◆ PROBLEM TO WORK ON: Your answer should be the records, restated word for word.
┌─ PROVIDED ENTRIES
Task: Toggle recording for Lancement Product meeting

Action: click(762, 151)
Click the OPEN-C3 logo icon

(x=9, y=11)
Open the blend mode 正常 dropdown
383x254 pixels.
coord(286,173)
└─
◆ SOLUTION BELOW:
Task: Toggle recording for Lancement Product meeting

Action: click(762, 151)
Click the OPEN-C3 logo icon

(x=9, y=11)
Open the blend mode 正常 dropdown
383x254 pixels.
coord(286,173)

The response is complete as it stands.